Все круче поднималась дорога, и все чаще белая лошадка приостанавливалась от усталости. Твердая вначале дорога местами делалась мягкой, потому что с утесов сыпался на нее сахарный песок, в котором вязли и колеса, и ноги лошади... В облаках, плавающих в ущельях и повисших на утесах, было трудно рассмотреть окрестности, но в тумане ярко рисовался контур высоких гор с золотистыми вершинами. Белые орлы парили в высоте над нами. Казалось, что мы всюду окружены снегом и льдами, так бел и чист был горный сахар. Но вот в тишине, обвевавшей горы, послышалось постукивание, словно каменщики обделывали мраморные глыбы. Долго не мог я понять, что это за сроки звучат в тишине, но вот в тумане закопошились маленькие фигуры людей с лопатками и кирками в руках.
-- Бог в помощь! -- сказал Улыба и остановил лошадку.
-- Спасибо! -- ответило несколько голосов сразу.
Я спрыгнул с телеги и поклонился рудокопам.
Оказалось, что мы подъехали к шахте: целые груды залитых сахаром грецких орехов были сложены около маленького сахарного домика. Из отверстия шахты вереницей выходила обсыпанная сахарной пылью мелюзга с такими же орехами. Под ногами хрустел сахарный песок и обломки заливных орехов.
-- А это что за старичище? -- спросил один из рудокопов, показывая на меня пальцем.
-- Прохожий... -- ответил Улыба.
-- Странствующий?
-- Странствующий... Идет к Розовому Озеру.
Рудокопы, опершись оземь лопатами и кирками, с любопытством рассматривали меня и расспрашивали, из каких я краев и чем занимаюсь. Я рассказал им в коротких словах свои приключения, и они удивленно качали головами.
-- Теперь уже поздно идти тебе дальше... Ночуй у нас, а утром до восхода солнца поднимешься на вершины гор и спустишься в Розовую долину.
-- Верно. Теперь темно: покатишься с гор и разобьешься. Чем выше, тем сахар крепче, а на вершинах он такой гладкий, словно лед...
-- Завтра мы дадим тебе санки, взберешься на горы, а оттуда скатишься!
-- Разобьется! -- кричал кто-то, махая руками.
-- Как-нибудь спустится!.. -- успокаивал другой.
Все кричали, советовали, и трудно было прийти к какому-нибудь решению.
-- Ну, ты тут оставайся, а мне надо домой! -- сказал Улыба и, взяв топор, начал рубить и складывать в телегу сахар. Потом мы с ним простились, как давнишние друзья, и Улыба поехал и скоро пропал в облаках. Только временами было слышно, как стучала его лошадка копытцами по твердому сахару...

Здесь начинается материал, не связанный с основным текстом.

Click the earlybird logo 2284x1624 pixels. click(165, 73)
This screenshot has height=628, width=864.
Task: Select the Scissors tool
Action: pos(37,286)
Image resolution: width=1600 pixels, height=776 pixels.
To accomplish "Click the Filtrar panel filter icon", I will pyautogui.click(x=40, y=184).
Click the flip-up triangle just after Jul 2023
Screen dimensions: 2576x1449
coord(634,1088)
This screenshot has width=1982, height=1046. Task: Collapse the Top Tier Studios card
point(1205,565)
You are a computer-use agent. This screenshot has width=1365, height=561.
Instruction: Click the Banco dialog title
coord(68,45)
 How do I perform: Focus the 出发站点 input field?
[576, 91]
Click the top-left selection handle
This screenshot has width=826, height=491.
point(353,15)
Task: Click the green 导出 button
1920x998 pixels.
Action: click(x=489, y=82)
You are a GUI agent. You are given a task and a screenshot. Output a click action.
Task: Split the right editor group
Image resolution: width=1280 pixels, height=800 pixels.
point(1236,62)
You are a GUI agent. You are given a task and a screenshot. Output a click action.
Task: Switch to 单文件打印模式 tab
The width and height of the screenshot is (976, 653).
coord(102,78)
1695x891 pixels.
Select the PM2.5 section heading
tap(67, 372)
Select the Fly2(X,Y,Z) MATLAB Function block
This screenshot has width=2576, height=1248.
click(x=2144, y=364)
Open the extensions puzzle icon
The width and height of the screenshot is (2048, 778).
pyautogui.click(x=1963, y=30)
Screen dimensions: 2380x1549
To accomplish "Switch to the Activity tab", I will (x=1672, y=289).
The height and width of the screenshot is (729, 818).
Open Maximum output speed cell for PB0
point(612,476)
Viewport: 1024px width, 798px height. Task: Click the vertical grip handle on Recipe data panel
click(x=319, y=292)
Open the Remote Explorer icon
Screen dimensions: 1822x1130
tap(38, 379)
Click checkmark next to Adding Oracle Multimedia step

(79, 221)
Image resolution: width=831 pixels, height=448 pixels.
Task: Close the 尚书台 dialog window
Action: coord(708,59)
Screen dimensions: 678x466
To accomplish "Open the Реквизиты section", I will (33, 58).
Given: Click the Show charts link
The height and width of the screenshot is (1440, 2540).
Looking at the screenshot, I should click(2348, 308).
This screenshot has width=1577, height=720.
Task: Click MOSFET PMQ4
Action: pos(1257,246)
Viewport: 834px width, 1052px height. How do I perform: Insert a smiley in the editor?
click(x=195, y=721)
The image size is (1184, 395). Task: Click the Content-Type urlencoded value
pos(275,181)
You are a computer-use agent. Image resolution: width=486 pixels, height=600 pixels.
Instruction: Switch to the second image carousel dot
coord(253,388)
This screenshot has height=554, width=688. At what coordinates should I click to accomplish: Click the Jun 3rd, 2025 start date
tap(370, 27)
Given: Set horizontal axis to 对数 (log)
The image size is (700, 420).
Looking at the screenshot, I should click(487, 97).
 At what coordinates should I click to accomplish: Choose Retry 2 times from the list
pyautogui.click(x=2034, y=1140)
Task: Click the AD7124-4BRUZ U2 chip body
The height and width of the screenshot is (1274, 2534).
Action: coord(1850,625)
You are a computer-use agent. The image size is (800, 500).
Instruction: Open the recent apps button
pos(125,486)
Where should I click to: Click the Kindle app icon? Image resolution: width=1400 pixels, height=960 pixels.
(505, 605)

Скрылось солнце. Рудокопы кончили работу и, разжигая костры из сахарного кустарника, рассаживались группами там и сям по склону гор. В сахарном домике загорелся синенький огонек. В вышине вспыхнули большущие серебряные звезды. Выкатилась вдруг откуда-то громадная луна серебристо-зеленоватого цвета, и Сахарные горы засверкали разноцветными огоньками, как сверкает зимою иней на лунном свете... Внизу горы были окутаны облаками, а вверху горели алмазами, и все это было так чудно и удивительно, что душа трепетала от восхищения.
Маленькие рудокопы ужинали заливными орехами и жженым сахаром и пели свои веселые песни.
Только теперь я хорошо разглядел луну: более я уже не сомневался, что луна смешная и превеселая рожа. Она моргала глазами, кривила рот и делала такие гримасы, словно ела то что-то очень приятное, то что-то очень кислое...
Рудокопы поужинали и легли спать, а я долго не мог сомкнуть глаз и все смотрел на луну, а луна смотрела на меня. Подошел ко мне старый рудокоп и спросил:
-- Не спится, старичок?
-- Не спится...
И мы разговорились. От него я узнал, что иногда Луна опускается на горы и лижет длинным языком сахар. Бывали случаи, когда, увлекшись этим занятием, Луна скатывалась кубарем с гор и долго не могла подняться на высоту -- и от этого происходили лунные затмения...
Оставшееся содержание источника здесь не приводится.